How can you improve upon automotive perfection? Simple, give Pagani a call. You can't tell by looking at these stunning images, but the unique hypercar left the factory back in 2005 as a right-hand-drive Zonda F bearing chassis number 53 and featuring a Metallic Orange body.
Its story is quite interesting as in early 2012 it was involved in a nasty crash, but lived to see another day. The driver managed to get out of the wreck safe and sound while the car was rebuilt and upgraded to Zonda 760 specifications with an exposed carbon fiber body and goodies taken from the Cinque and R. It was at that point when the car changed its moniker to "760 SH” after the driver’s initials and later on it was suitably renamed "Fantasma” (Italian for "ghost”).

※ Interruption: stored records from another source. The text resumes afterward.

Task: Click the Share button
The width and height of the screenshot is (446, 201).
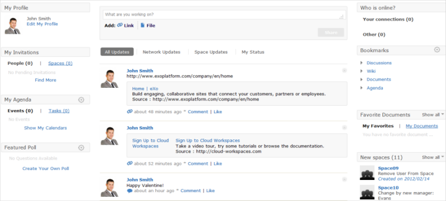Action: click(x=331, y=33)
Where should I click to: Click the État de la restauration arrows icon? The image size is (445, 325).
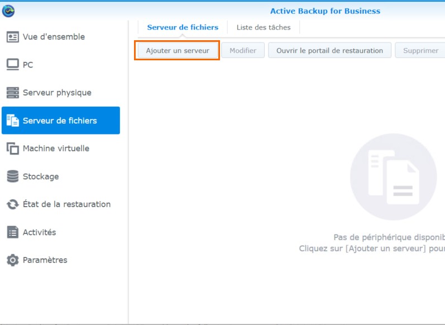pyautogui.click(x=12, y=204)
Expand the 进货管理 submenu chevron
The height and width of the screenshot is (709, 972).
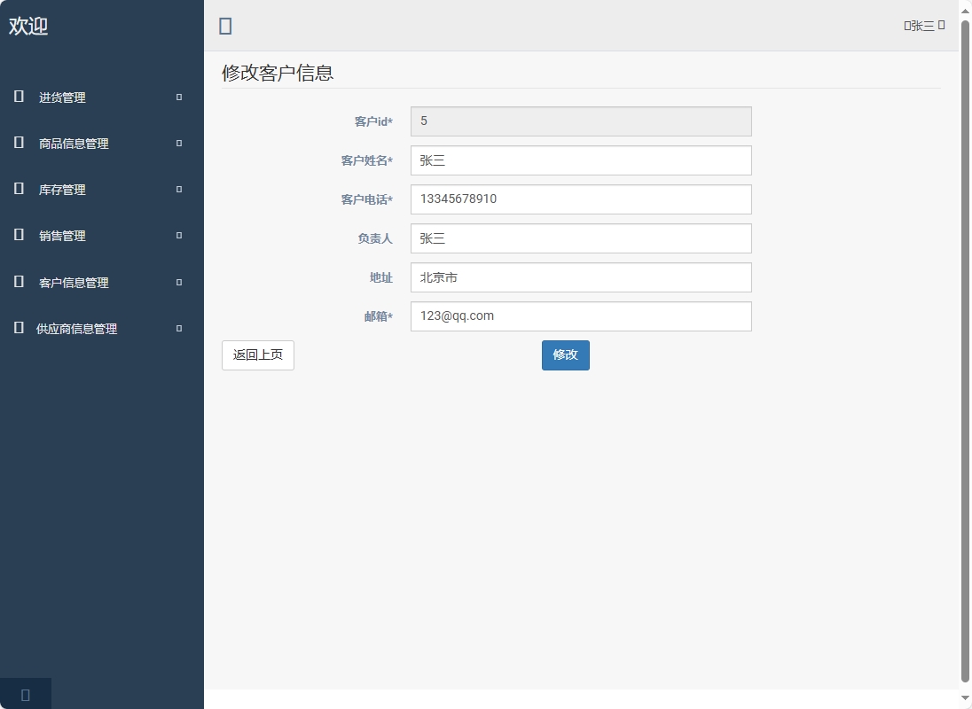click(177, 97)
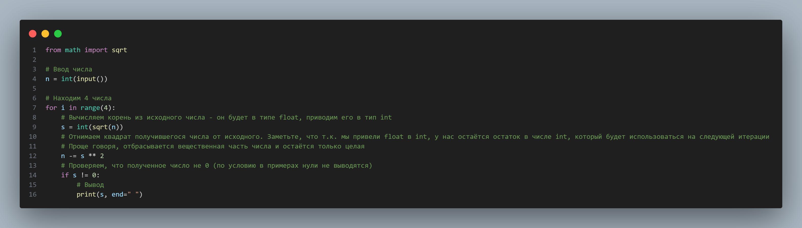Place cursor on the "from" keyword
Image resolution: width=802 pixels, height=228 pixels.
(x=53, y=50)
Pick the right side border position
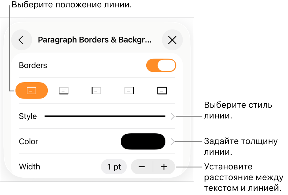288x195 pixels. 129,91
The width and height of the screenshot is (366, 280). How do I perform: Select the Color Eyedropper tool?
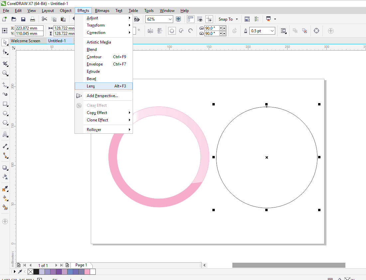5,189
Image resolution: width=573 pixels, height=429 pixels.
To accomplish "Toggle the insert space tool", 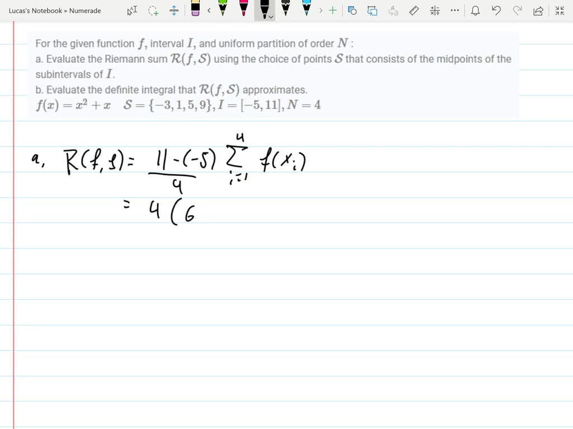I will point(173,10).
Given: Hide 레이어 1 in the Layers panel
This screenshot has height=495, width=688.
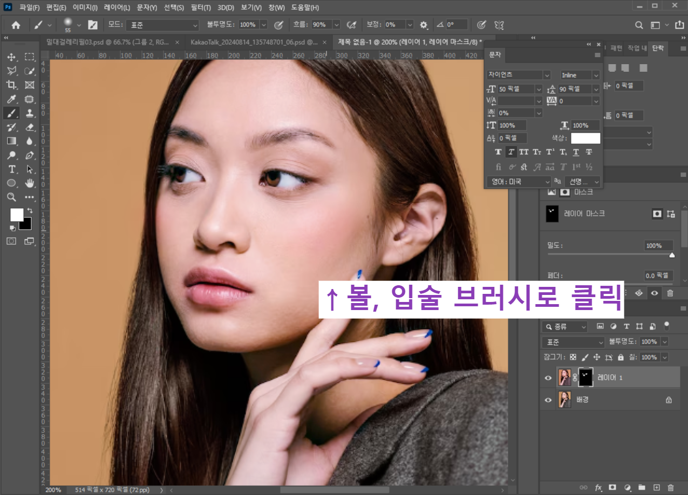Looking at the screenshot, I should pyautogui.click(x=548, y=377).
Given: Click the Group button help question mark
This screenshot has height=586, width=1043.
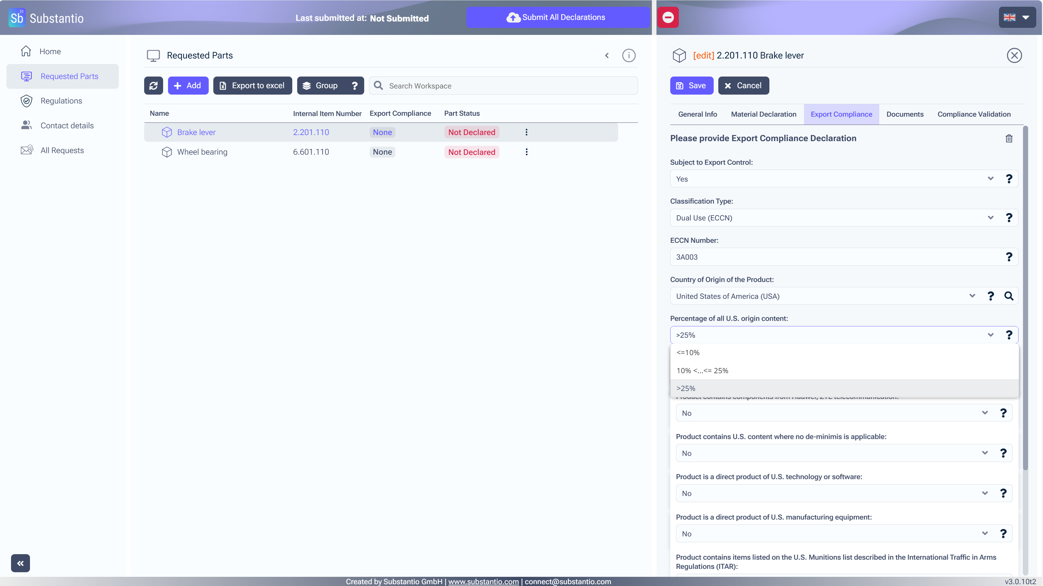Looking at the screenshot, I should pyautogui.click(x=354, y=85).
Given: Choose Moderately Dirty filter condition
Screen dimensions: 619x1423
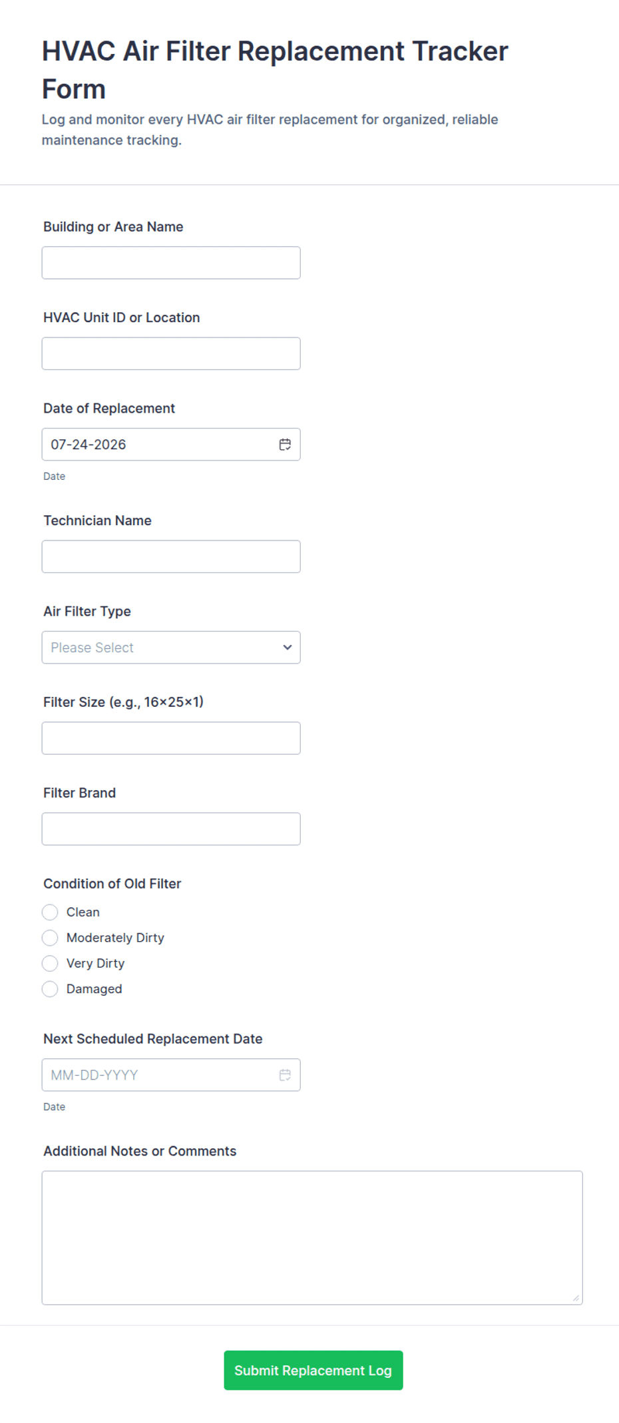Looking at the screenshot, I should (50, 938).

Fast forward to 2017, Pagani was tasked to make the Zonda Fantasma even more hardcore by implementing a series of upgrades that would make it worthy of the "Evo” status. Gone is the sequential gearbox as the high-performance machine is now rocking a manual transmission in the same vein as the 760 Lewis Hamilton (LS), yet another Zonda that was crashed.
While details about the other changes it went through have not been disclosed, we can see it has even more carbon fiber than before to further reduce weight. Power is provided by a naturally aspirated 7.3-liter AMG engine delivering 760 horsepower in the "regular” Zonda 760.
All in all, not bad for a 2005 car, which technically dates back to 1999 when the original Zonda C12 was introduced at the Geneva Motor Show.
As a reminder, the Zonda was supposed to bow out in 2013 when the track-only Revolucion came out as a culmination of what was initially called the "Fangio F1” as a nod to the fact F1 champion Juan Manuel Fangio was involved in the early development process. Due to popular demand, Pagani resurrected the model quite a few times in the last few years with several one-off cars.